Several authors (Savón 2005 and Dihigo et al. 2008) suggest that there is a direct relationship between the content of IF (cellulose, hemicellulose) in the diet and the passage speed of nutrients through the GIT. This increase of passage rate of digesta leads to greater emptying of the cecum and promotes higher food intake, as reported in a previous study by Vázquez et al. (2016). This performance was similar to that described by Nieves et al. (2012), when evaluating the use of fresh foliage of Tithonia diversifolia and Morus alba in the feeding of fattening rabbits.
Table 2 shows that the inclusion of the sugar cane stem did not affect absolute, relative and metabolic weight of pancreas and spleen, so it is likely that with the contribution of sugar cane IF, the specific functions of these organs will not increase. Hence, it could be inferred the presence of very few metabolic implications of a specific type with unconventional sources for the feeding of fattening rabbits. There is evidences that show an increase of the absolute weight of these organs in different animal species, from the use of other unconventional food sources, an aspect that was not expressed in this study.

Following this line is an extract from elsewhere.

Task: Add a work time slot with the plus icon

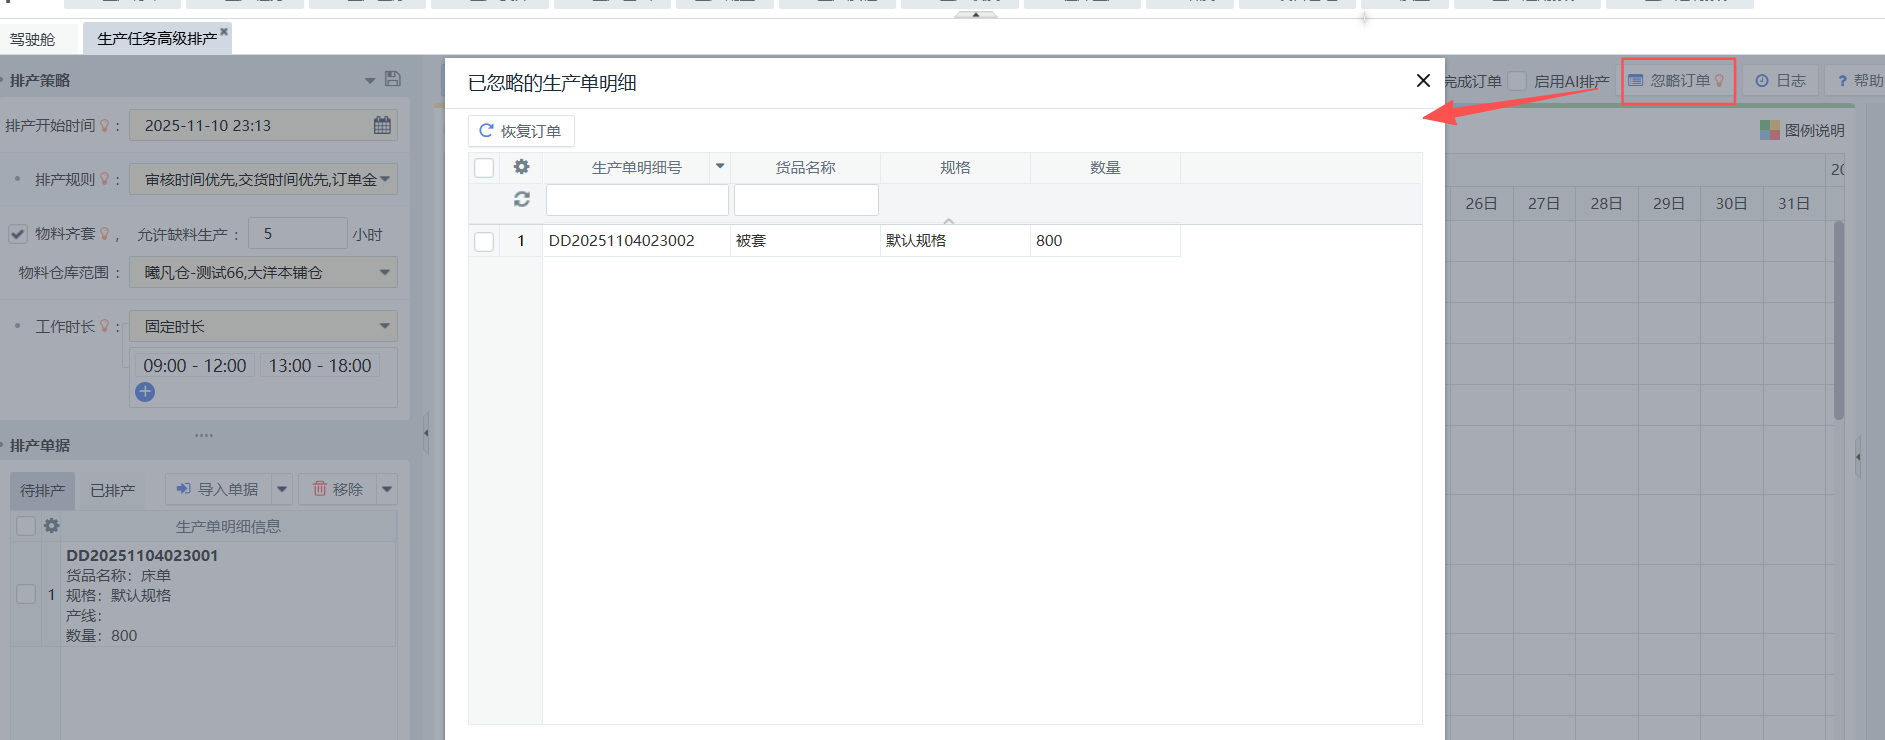Action: click(x=145, y=392)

Regarding the liver, absolute weight decreased (P <0.05) in the animals fed sugar cane stem (table 2). It is likely that the increase in passage speed, caused by the increase of IF in the diet, diminished the function of the liver to degrade food and, therefore, also the weight of this organ (Savón 2005 and Dihigo et al. 2008). This aspect did not deteriorate the liver glycogen deposit, as there were no differences in relation to metabolic weight and liveweight.